Posted by kdawson on from the thumb-drive-condoms-in-aisle-four dept.

The Risky Biz blog brings news that Big W, a subsidiary of Woolworths, has Windows-based Fuji photo kiosks in at least some of its stores that don't run antivirus software, and are therefore spreading infections, such as Trojan-Poison-36, via customers' USB storage devices. Here is the account of the original reporter. "It's not just the lack of AV that's the problem... it appears there's been zero thought put into the problem of malware spreading via these kiosks. Why not just treat customers' USB devices as read-only? Why allow the kiosks to write to them at all? It would be interesting to find out which company — Fuji, Big W, or even some other third party — is responsible for the maintenance of the machines. It would also be interesting to find out if there are any liability issues here for Big W in light of its boneheaded lack of security planning."

11 of 288 comments (clear)

  1. Every input is bad... by maweki · · Score: 5, Insightful

    Did they not learn this in programming school?
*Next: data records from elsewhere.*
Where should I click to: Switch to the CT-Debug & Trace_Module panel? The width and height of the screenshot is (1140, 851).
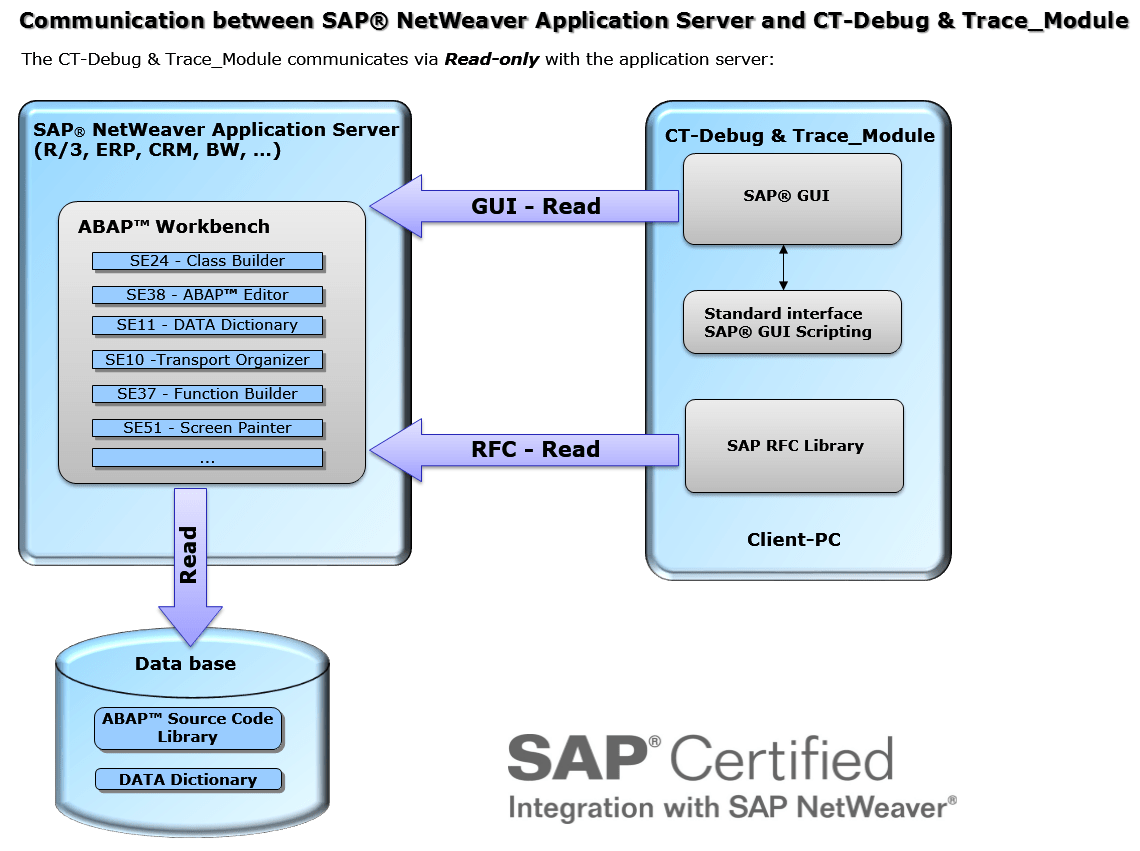pos(797,135)
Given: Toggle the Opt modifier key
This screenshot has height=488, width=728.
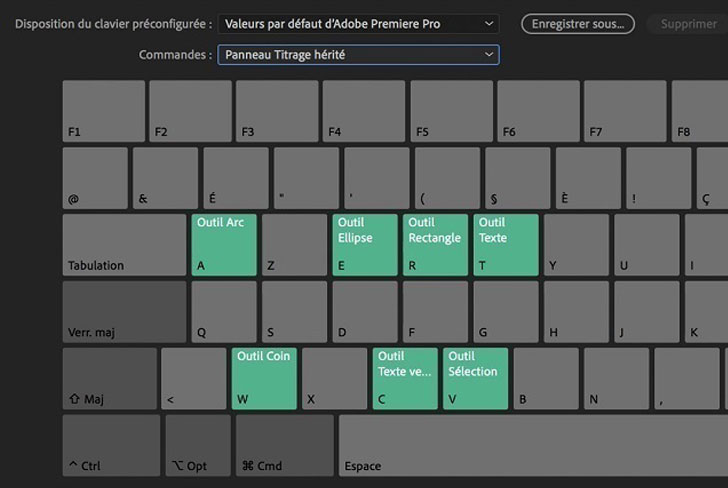Looking at the screenshot, I should [x=198, y=445].
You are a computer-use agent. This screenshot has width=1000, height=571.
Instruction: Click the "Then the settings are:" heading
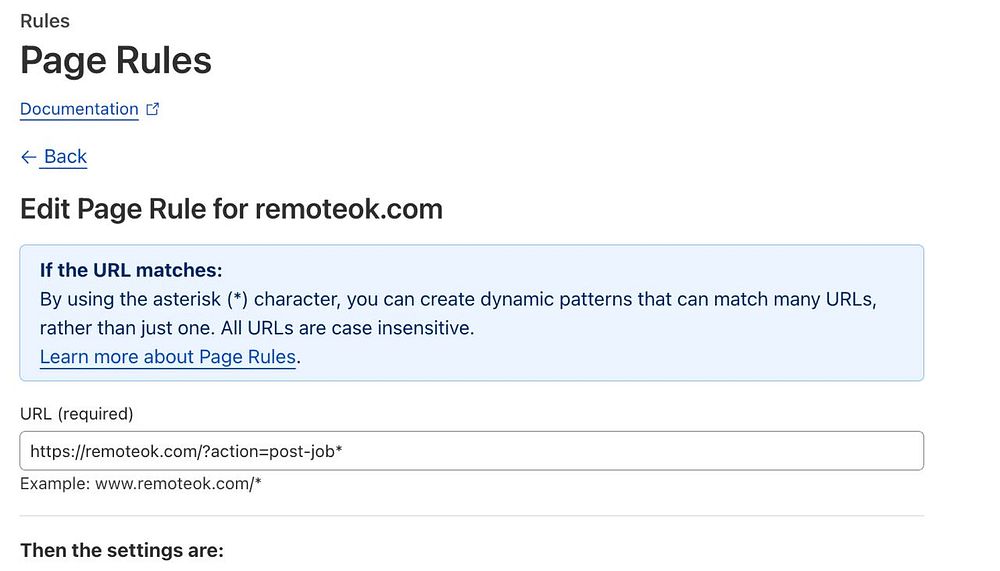pyautogui.click(x=122, y=550)
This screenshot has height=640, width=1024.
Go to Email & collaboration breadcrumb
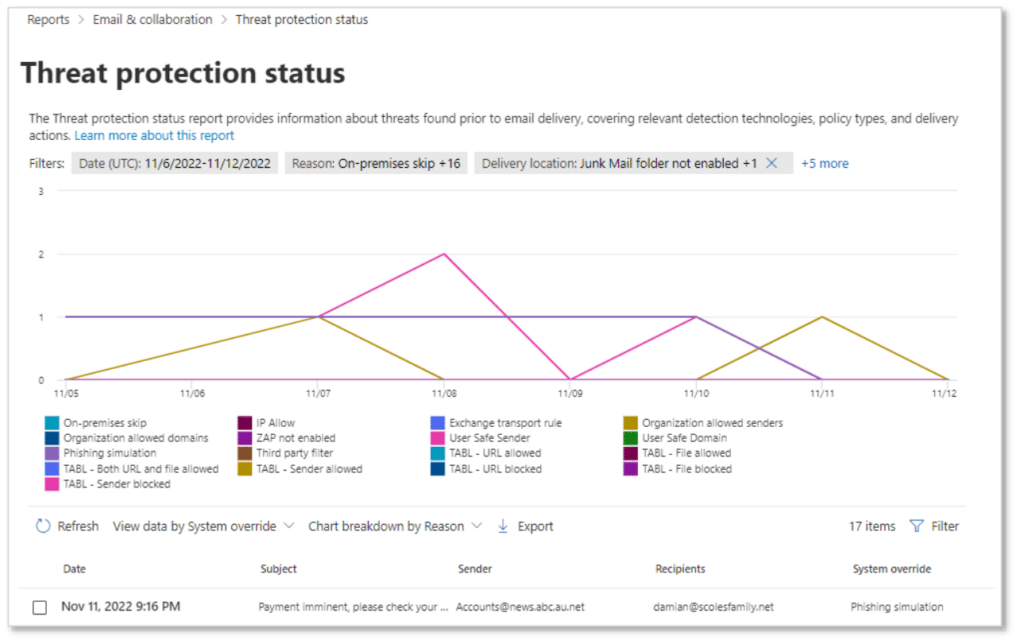click(x=152, y=19)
Does not every programming tutorial and system administrator handbook start with this?
    The first thing I learned (fortunately not the hard way) was, that, nevermind the specs, input is allways malformed, user input doubly so...

    System Administration 101

  2. Windows autorun viruses are like vuvuzelas. by ivucica · · Score: 5, Insightful

    Windows autorun viruses: Annoying if you use Windows, easy to ignore if you don't.
    Vuvuzelas: Annoying if you watch soccer, easy to ignore if you don't.

  3. Re:Read-only switch for USB sticks? by Tim+C · · Score: 5, Insightful

    I've seen them, but that's not the point - the point is that the kiosk itself should be mounting the stick as read-only regardless of how the stick itself is configured. There should be absolutely no way for the kiosk to write to the stick; otherwise you risk an error (or something malicious, as in this case) wiping out the customer's data or (again, as in this case) potentially infecting their machine.

    --
    It's official. Most of you are morons.
  4. Responsibility by Anonymous Coward · · Score: 5, Interesting

    I would guess Fuji is responsible for these machines. I work for Target, and ALL equipment, kiosks included, in our Kodak labs are serviced by Kodak field techs.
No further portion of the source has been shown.